*** Dataset content

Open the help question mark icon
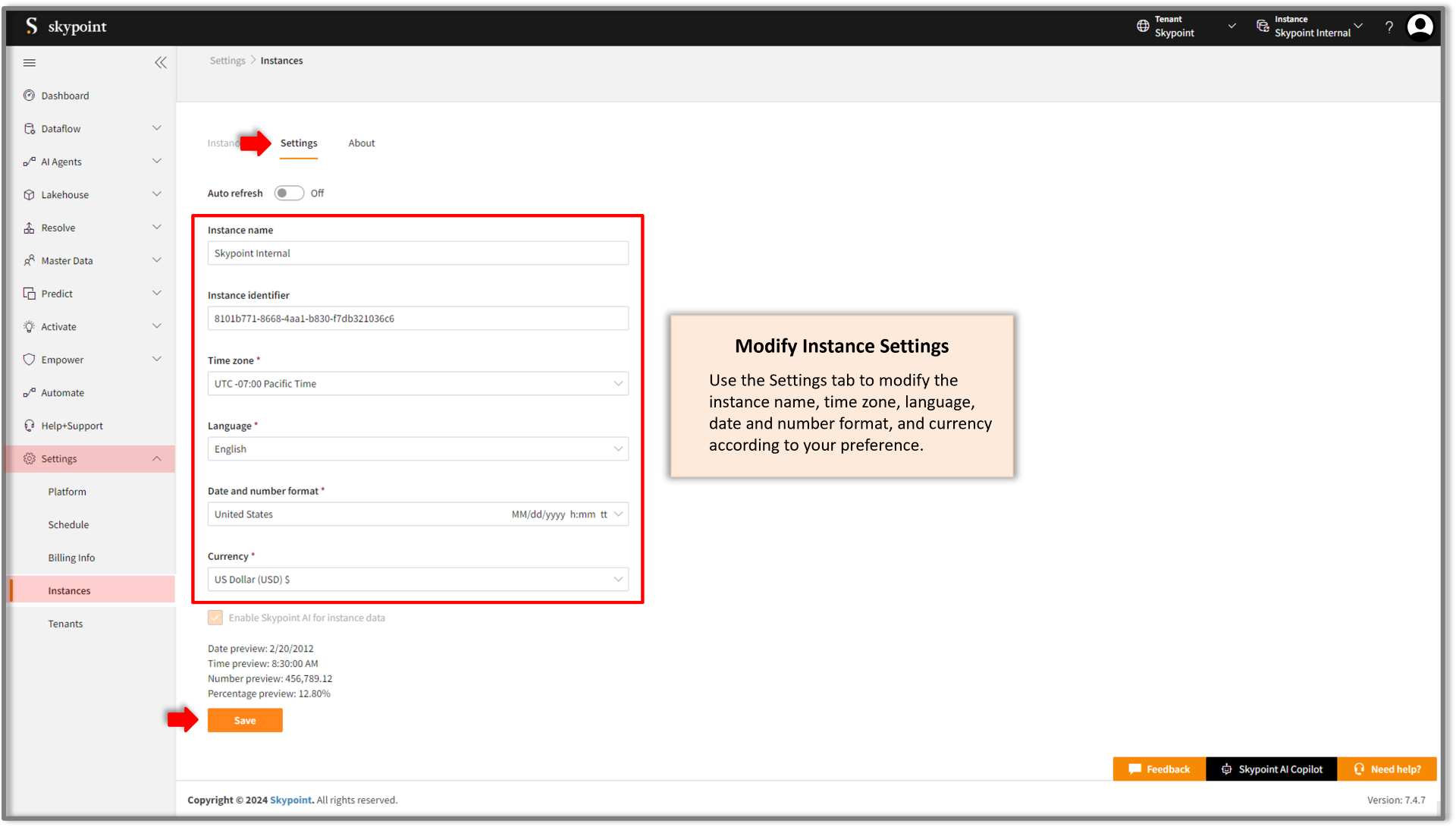This screenshot has height=827, width=1456. (x=1389, y=27)
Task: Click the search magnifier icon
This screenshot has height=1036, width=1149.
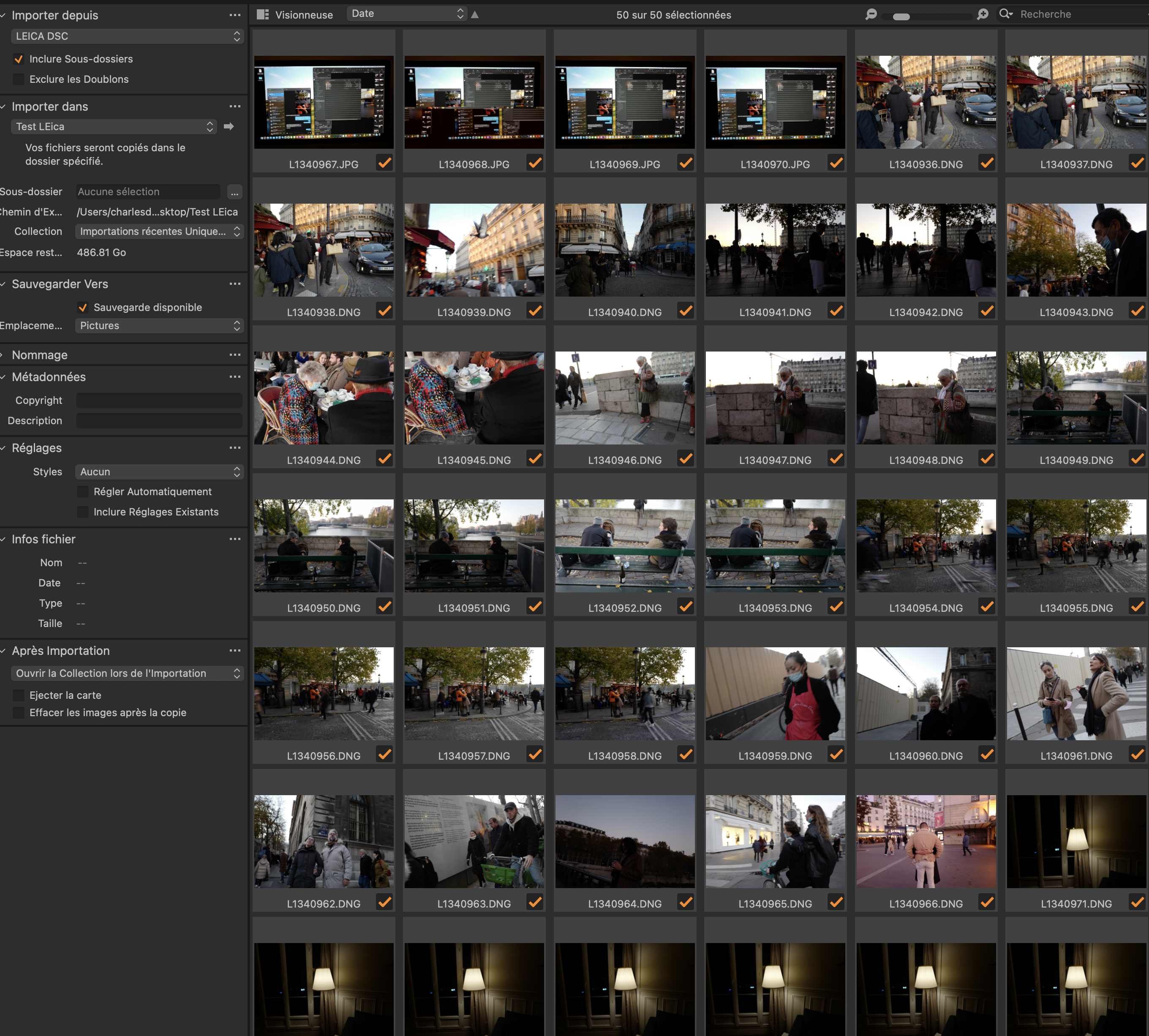Action: (1006, 14)
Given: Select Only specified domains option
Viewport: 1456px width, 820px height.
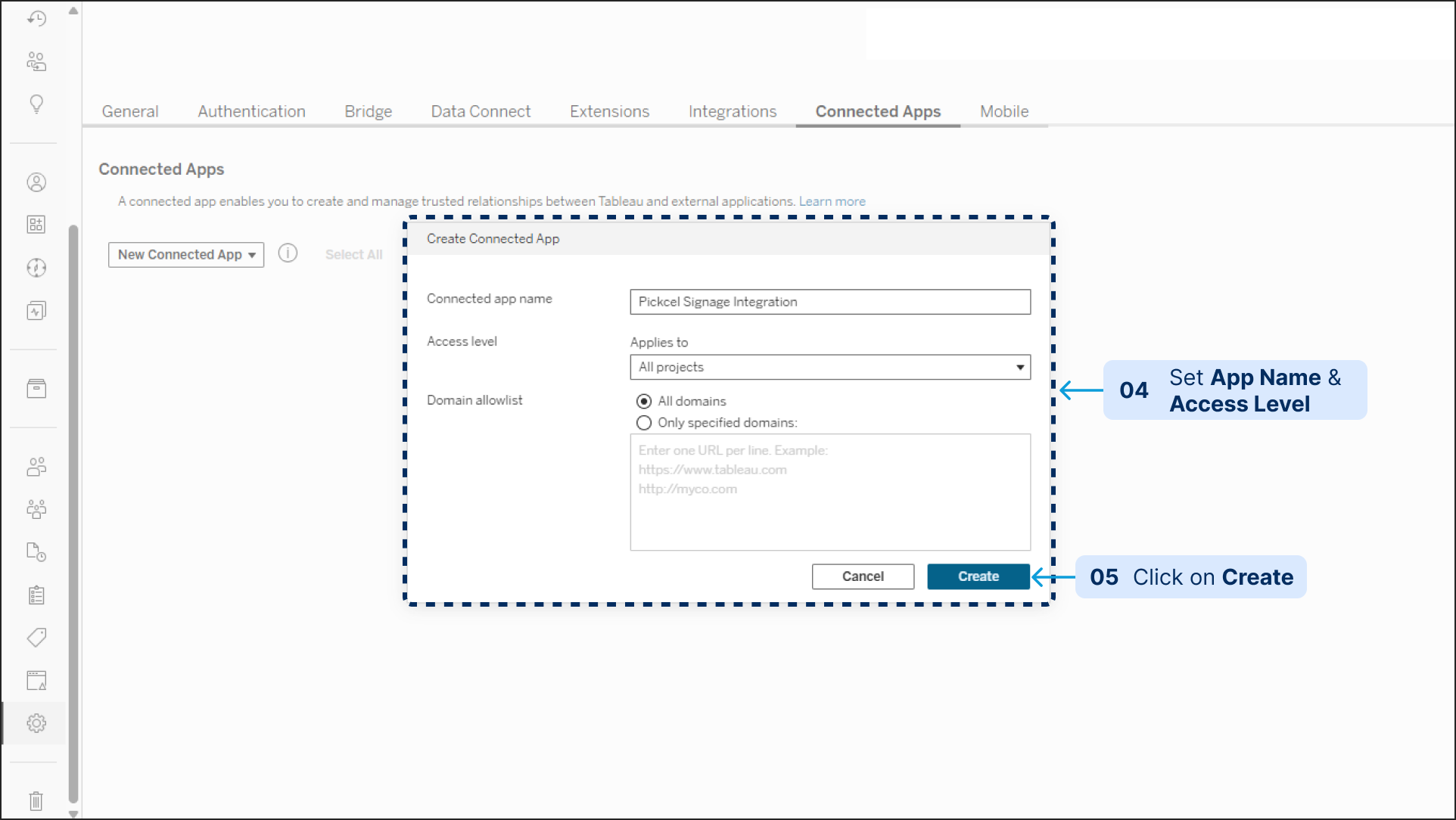Looking at the screenshot, I should coord(644,423).
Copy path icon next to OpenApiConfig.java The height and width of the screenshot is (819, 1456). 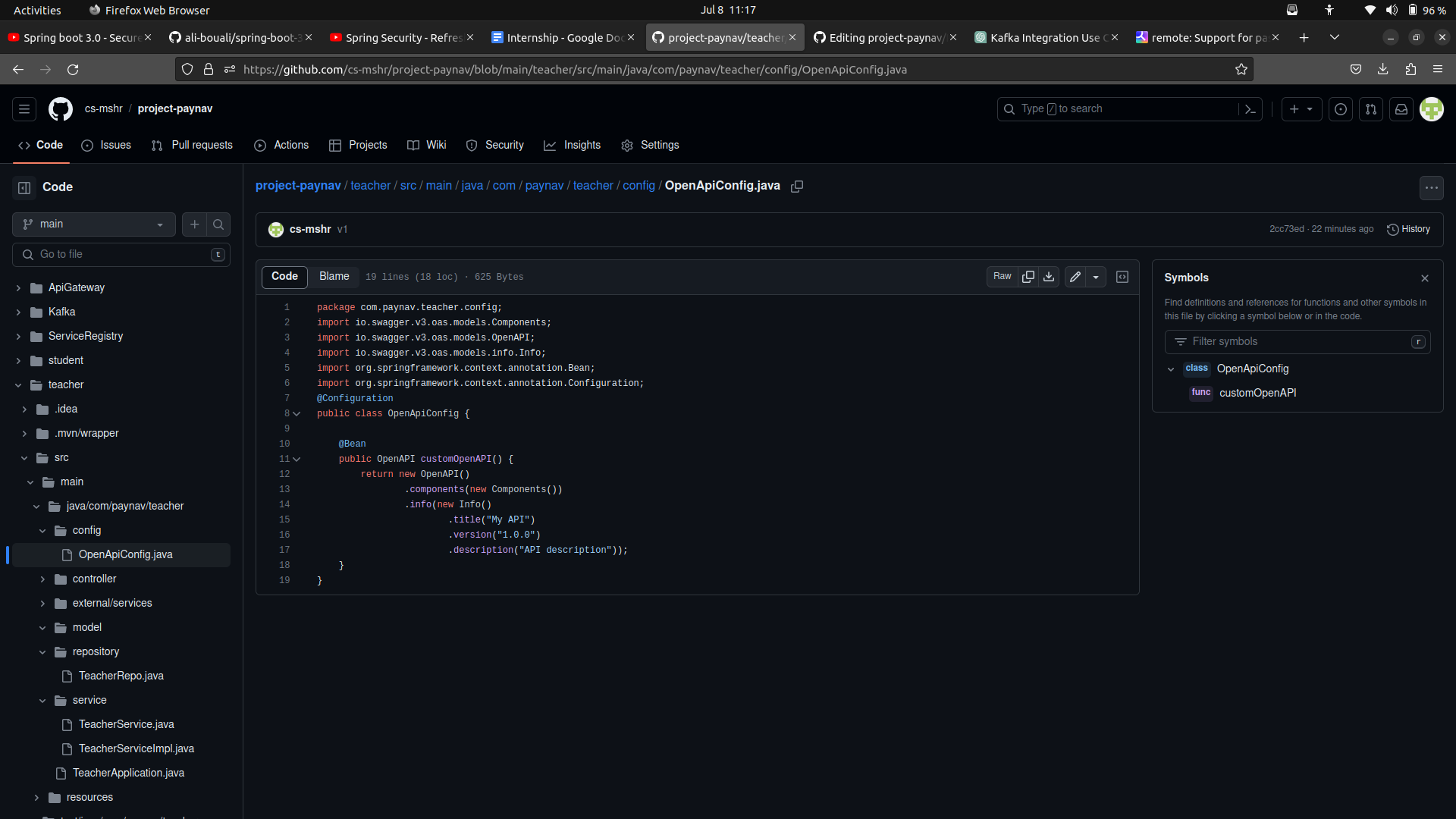(x=796, y=186)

******

Required work:
Give again, word for word, the lines above from the first one through the one containing "Given: Select Only specified domains option"; no pictures.

Solution to the exercise:
Open the help question mark icon
This screenshot has height=827, width=1456. (x=1389, y=27)
Task: Click the search magnifier icon
This screenshot has height=1036, width=1149.
Action: (1006, 14)
Given: Select Only specified domains option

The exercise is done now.